The Senate Intelligence Committee is plainly aware of this concern because following Flynn’s refusal to comply with the Committee’s subpoena, it issued new subpoenas yesterday that are apparently more precise in what they are seeking. Senator Richard Burr, chairman of the Committee, said that, “We’ve been very specific in the documents now that we have requested from General Flynn.”
In addition, the Committee has subpoenaed Flynn’s corporate entities, with Senator Mark Warner, the leading Democrat on the Committee, explaining that, “A business does not have the right to take the Fifth.” He is right about that. There is a long line of Supreme Court precedent holding that “collective entities” – including corporations, partnerships, professional associations and the like – enjoy no Fifth Amendment privileges, and that a custodian of the records cannot refuse to surrender documents of the business even if they might incriminate that person.

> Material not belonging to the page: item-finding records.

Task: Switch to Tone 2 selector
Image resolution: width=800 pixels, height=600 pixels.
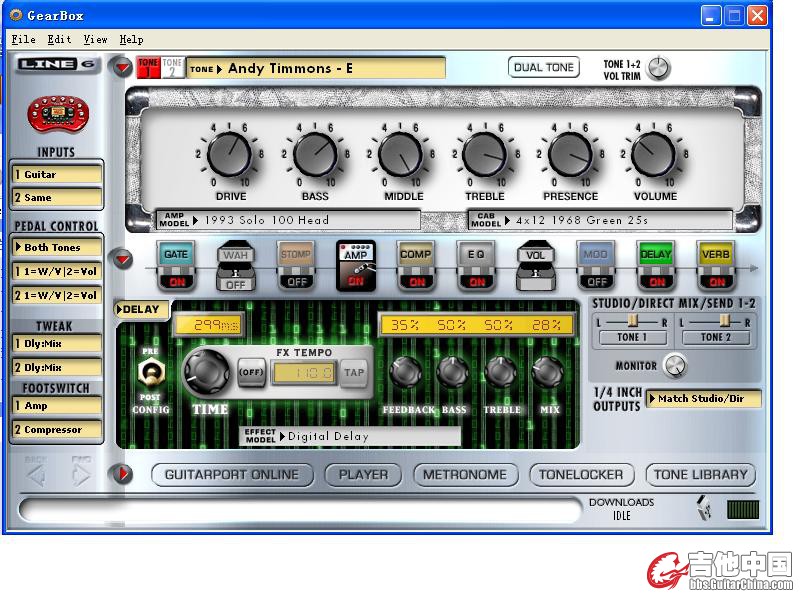Action: (x=173, y=68)
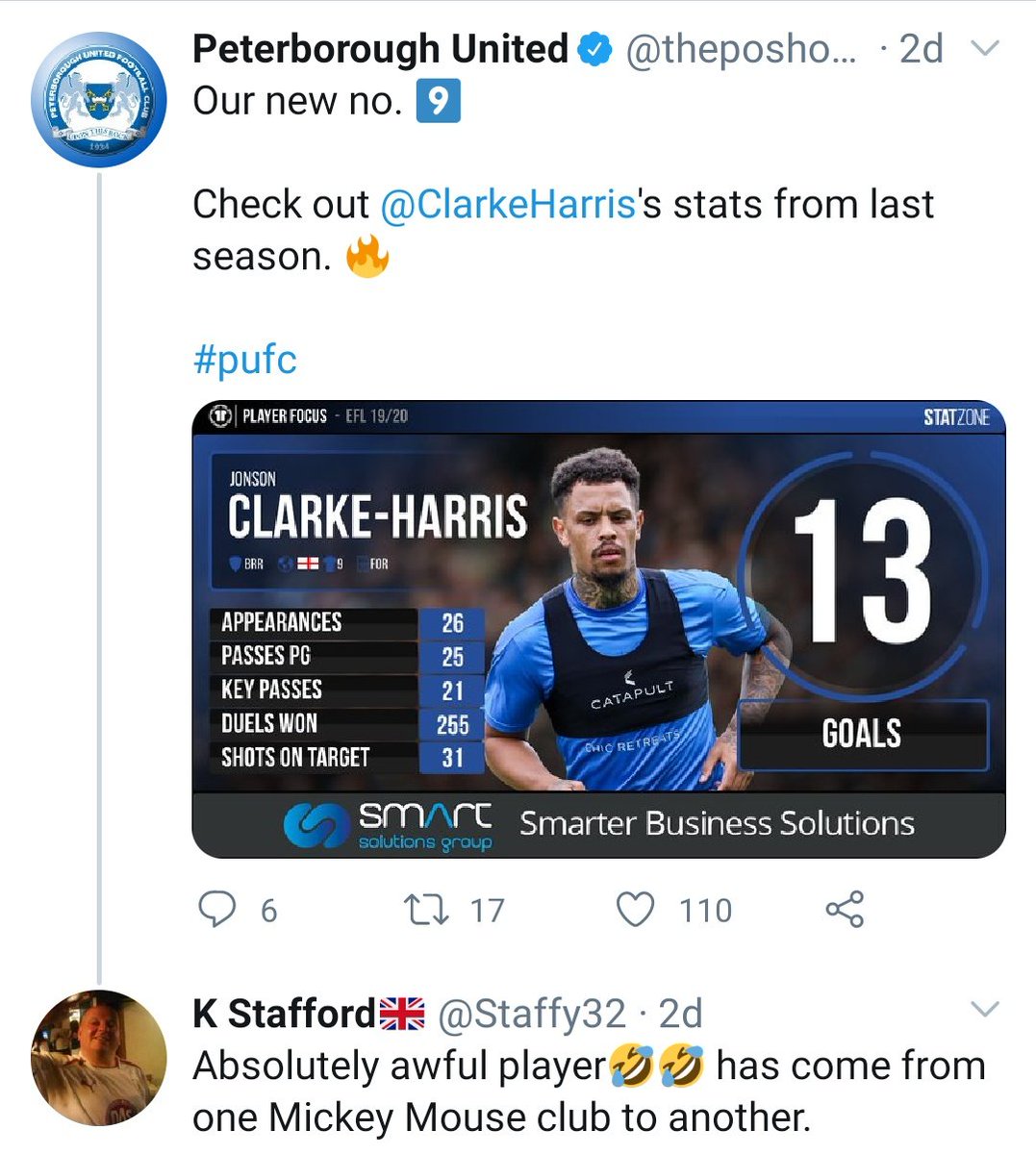This screenshot has width=1036, height=1154.
Task: Retweet the Peterborough United tweet
Action: click(427, 910)
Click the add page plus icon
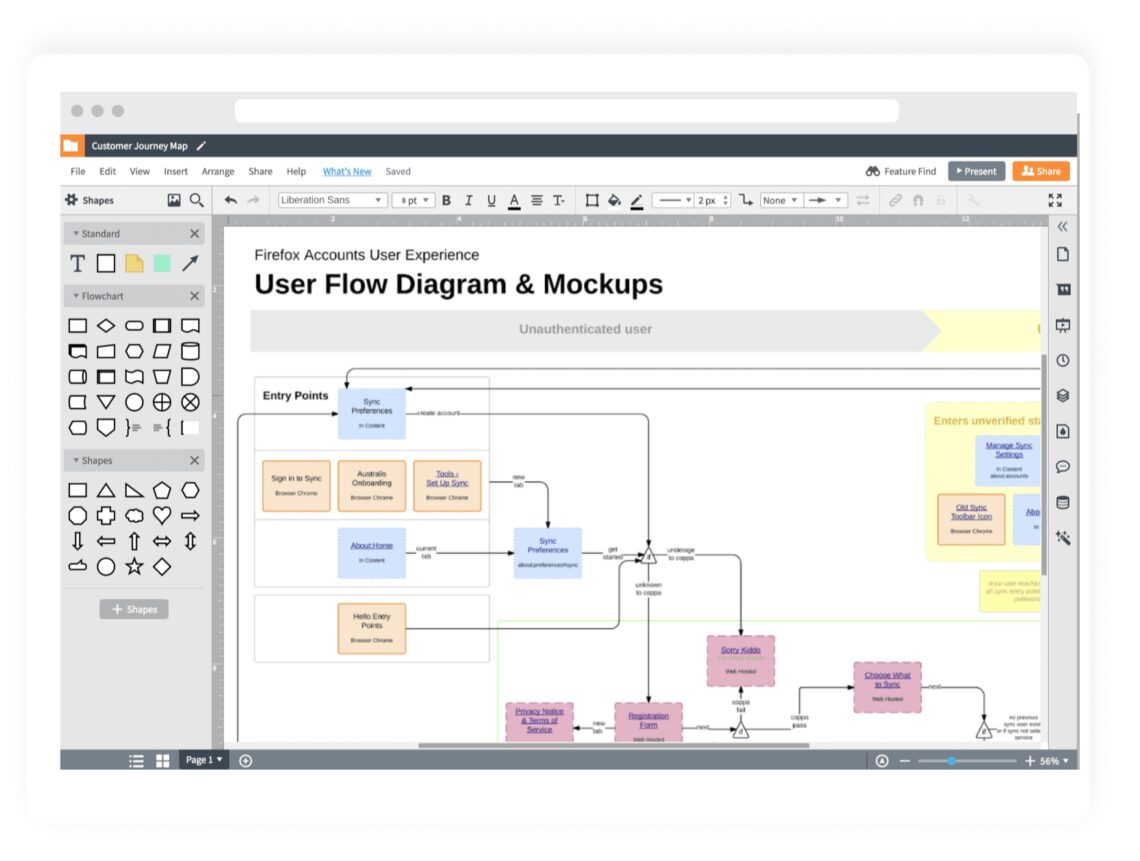Viewport: 1140px width, 861px height. tap(246, 760)
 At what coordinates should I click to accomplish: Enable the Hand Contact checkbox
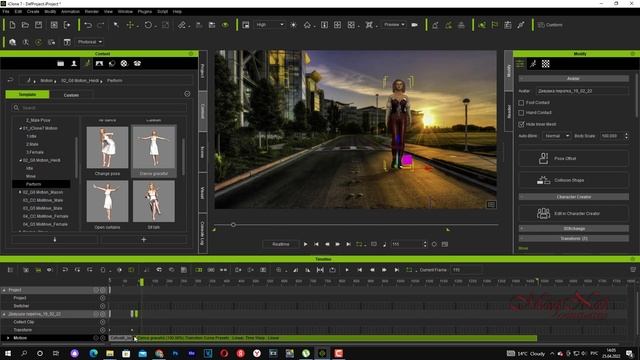point(521,113)
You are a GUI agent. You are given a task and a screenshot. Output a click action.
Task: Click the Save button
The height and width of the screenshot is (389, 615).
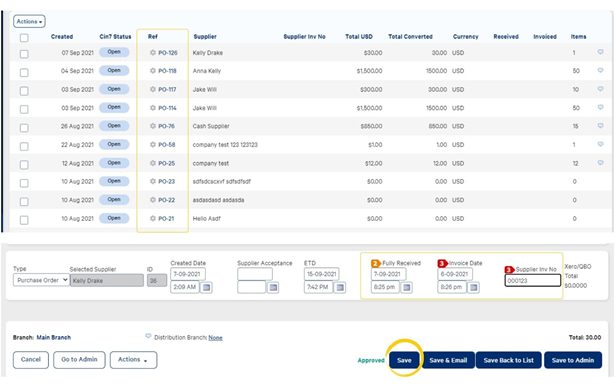(x=404, y=360)
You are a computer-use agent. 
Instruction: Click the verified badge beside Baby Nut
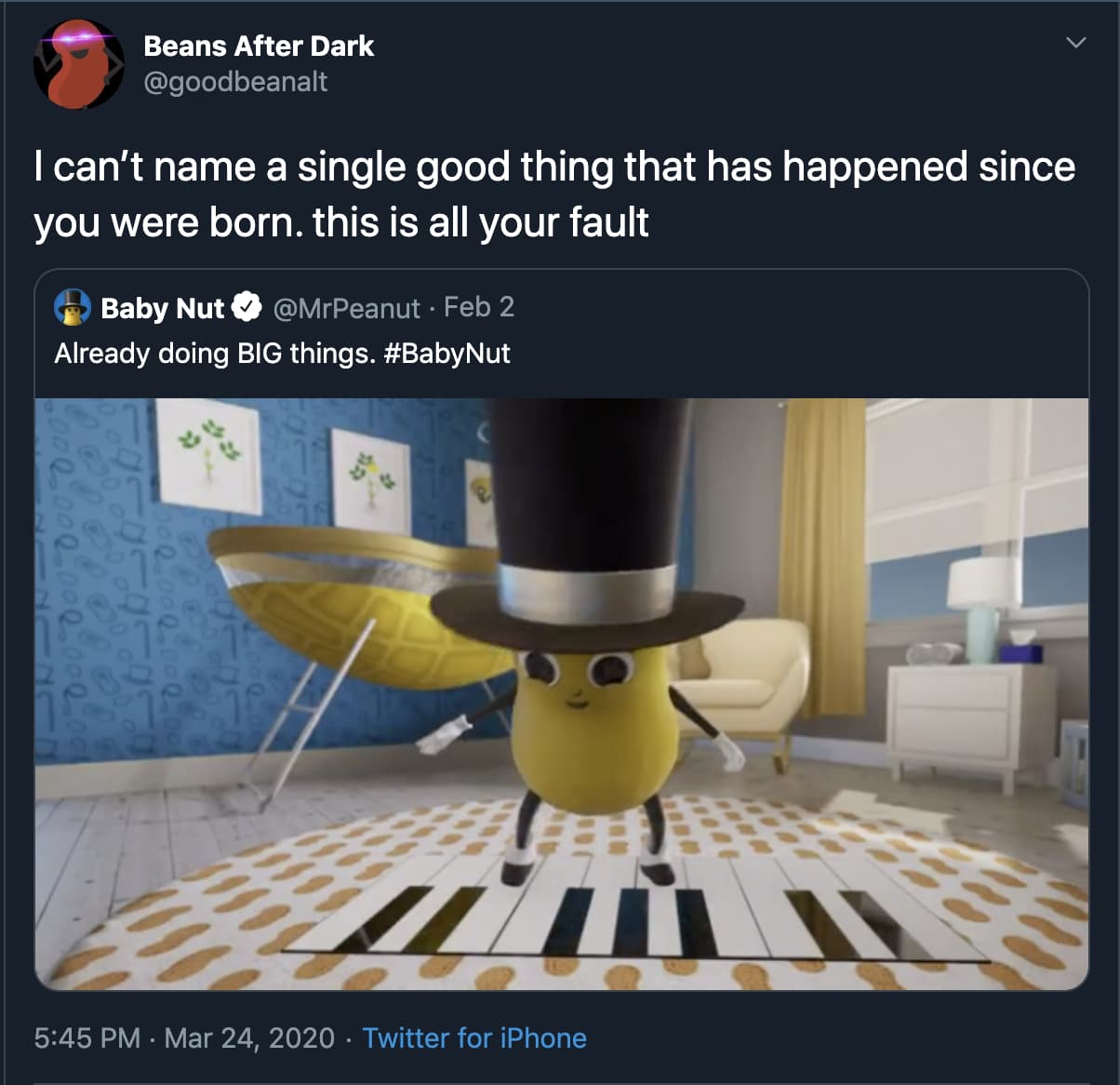(x=246, y=307)
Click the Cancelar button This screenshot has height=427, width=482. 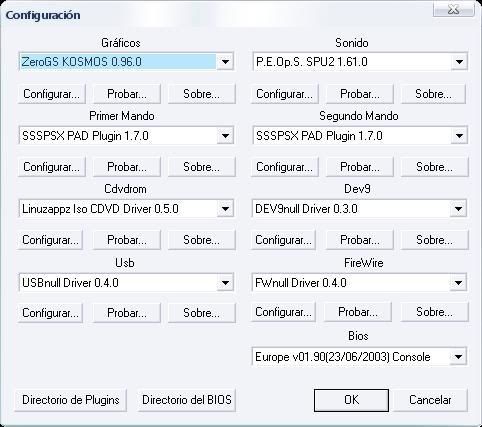pos(430,400)
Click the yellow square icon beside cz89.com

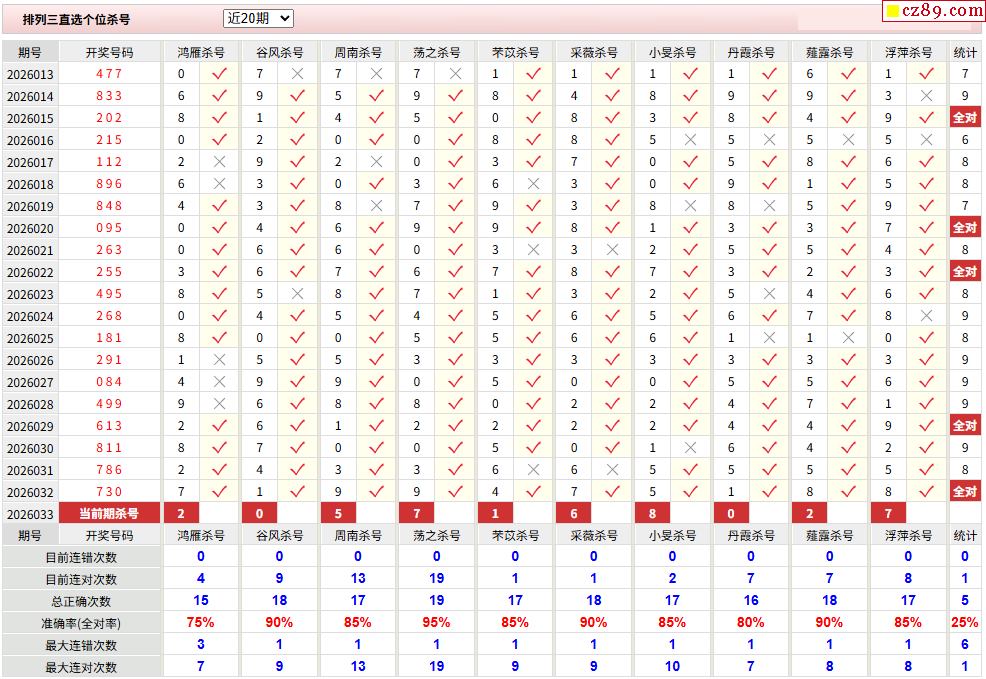[892, 12]
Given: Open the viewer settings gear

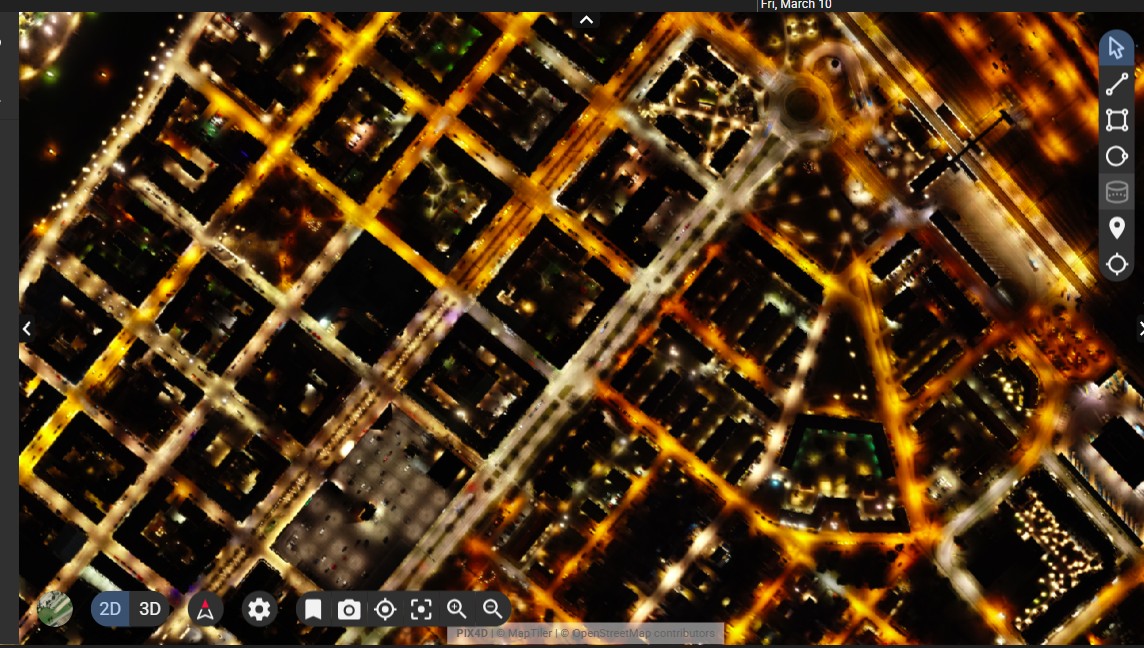Looking at the screenshot, I should [259, 609].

Some commentators have suggested that in light of Supreme Court rulings that corporations enjoy certain First Amendment protections, the Court might one day revisit its decisions regarding corporations and the Fifth Amendment. Lawyers generally, and prosecutors in particular, are ordinarily a pretty risk-averse lot. Therefore, with respect to the Flynn subpoenas for documents, they will want to minimize the risk that the subpoenas are overly-broad, amounting to a “fishing expedition,” or that a reviewing court will one day have a different view of subpoenas to business entities. All reports indicate that the Senate Committee is being careful in its approach. Because the Senate procedure for enforcing subpoenas is cumbersome, it seems likely that if Flynn continues to refuse to surrender the documents, it will be Mueller and his team that will ultimately have to decide whether to move forward with enforcement, giving him an opportunity as well to weigh the risks and ensure that they are minimized.